Records supplied START
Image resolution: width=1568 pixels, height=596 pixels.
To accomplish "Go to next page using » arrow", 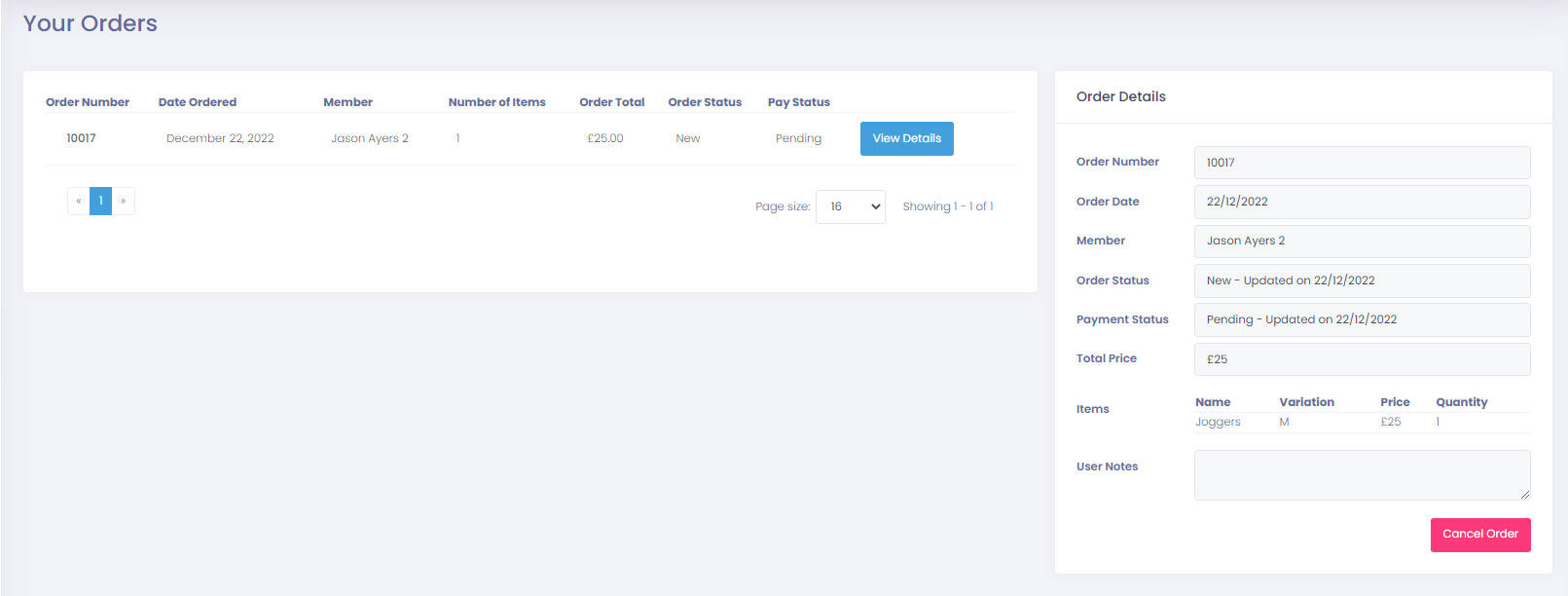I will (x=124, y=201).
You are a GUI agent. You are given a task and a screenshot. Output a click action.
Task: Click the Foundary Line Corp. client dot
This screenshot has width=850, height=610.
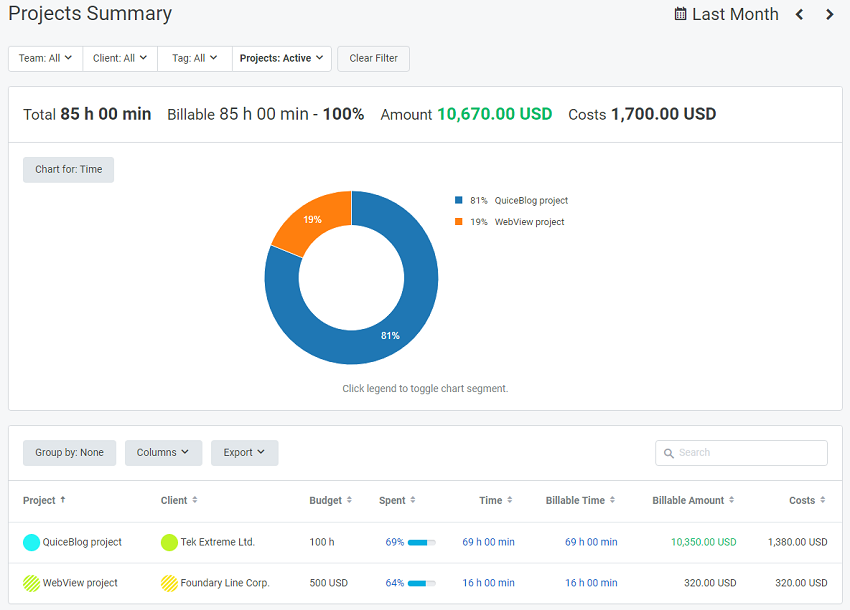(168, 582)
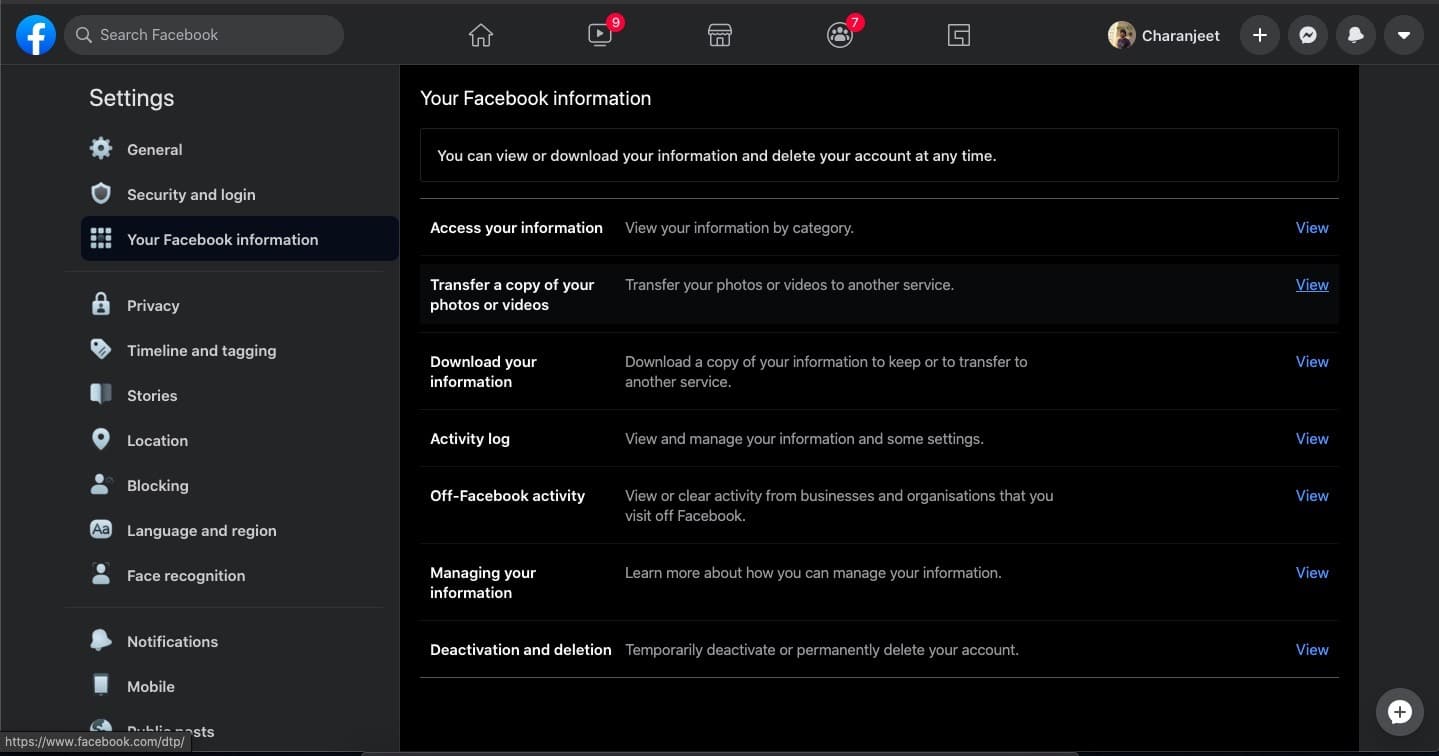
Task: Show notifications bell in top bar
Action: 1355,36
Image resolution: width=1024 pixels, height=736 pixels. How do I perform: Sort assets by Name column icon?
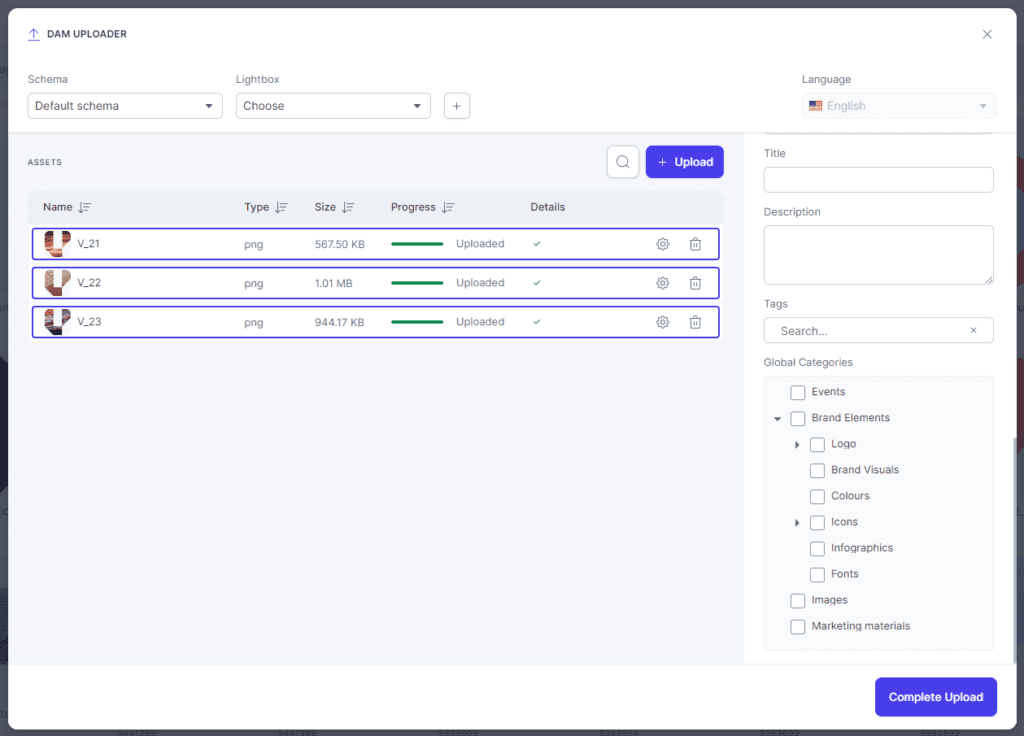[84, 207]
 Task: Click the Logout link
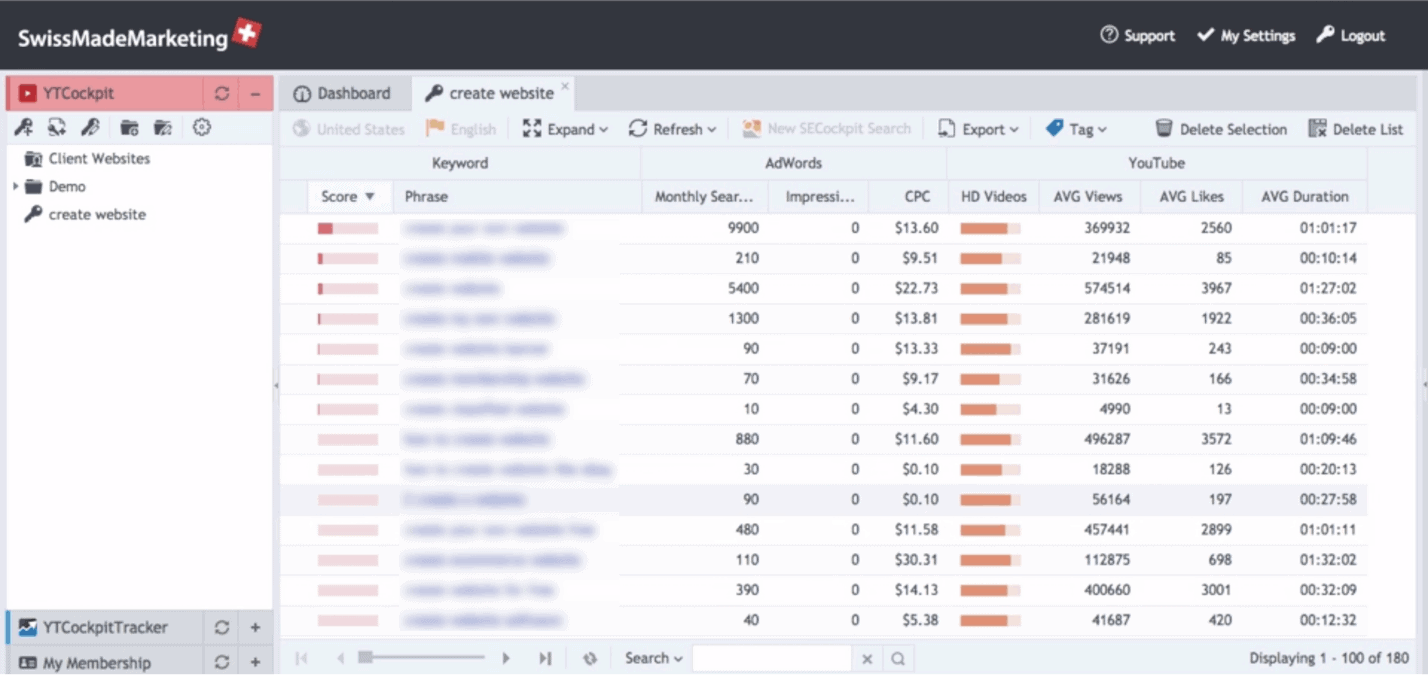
Records supplied END
Exercise: Every line from the one with "This screenshot has width=850, height=610." through the last line of the data must be copied exactly. Leave the pictures out.

Result for this task:
This screenshot has width=850, height=610.
(168, 582)
Task: Show notifications bell in top bar
Action: 1355,36
Image resolution: width=1024 pixels, height=736 pixels. How do I perform: Sort assets by Name column icon?
[84, 207]
 Task: Click the Logout link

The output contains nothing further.